Recorded data -
::::
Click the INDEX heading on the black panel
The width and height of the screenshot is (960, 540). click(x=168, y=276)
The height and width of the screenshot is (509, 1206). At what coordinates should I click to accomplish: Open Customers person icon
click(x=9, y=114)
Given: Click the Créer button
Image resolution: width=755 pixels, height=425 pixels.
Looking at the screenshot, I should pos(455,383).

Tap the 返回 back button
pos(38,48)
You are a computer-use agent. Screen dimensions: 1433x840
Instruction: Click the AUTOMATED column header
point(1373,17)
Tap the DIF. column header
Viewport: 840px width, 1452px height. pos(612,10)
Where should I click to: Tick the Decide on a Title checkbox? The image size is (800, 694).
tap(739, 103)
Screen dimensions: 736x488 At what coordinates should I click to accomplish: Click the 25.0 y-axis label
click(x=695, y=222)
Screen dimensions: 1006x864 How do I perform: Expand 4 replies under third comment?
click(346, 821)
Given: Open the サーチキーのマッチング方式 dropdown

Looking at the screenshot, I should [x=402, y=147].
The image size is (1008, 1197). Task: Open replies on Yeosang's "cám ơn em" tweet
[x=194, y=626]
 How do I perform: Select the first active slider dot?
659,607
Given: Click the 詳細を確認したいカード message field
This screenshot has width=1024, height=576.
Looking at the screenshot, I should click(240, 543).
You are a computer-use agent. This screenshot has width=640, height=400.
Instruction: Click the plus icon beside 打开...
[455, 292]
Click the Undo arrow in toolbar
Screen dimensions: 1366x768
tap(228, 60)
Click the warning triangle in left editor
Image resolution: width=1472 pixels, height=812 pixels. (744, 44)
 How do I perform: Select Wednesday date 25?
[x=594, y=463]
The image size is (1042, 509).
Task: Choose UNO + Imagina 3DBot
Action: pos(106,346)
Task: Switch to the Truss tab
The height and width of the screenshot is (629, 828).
::::
Activity -
Using the records above, select and copy every line that has the word "computer".

Solved exercise -
You are a computer-use agent. Screen dimensions: 1433x840
You are a computer-use agent. This screenshot has width=640, height=400.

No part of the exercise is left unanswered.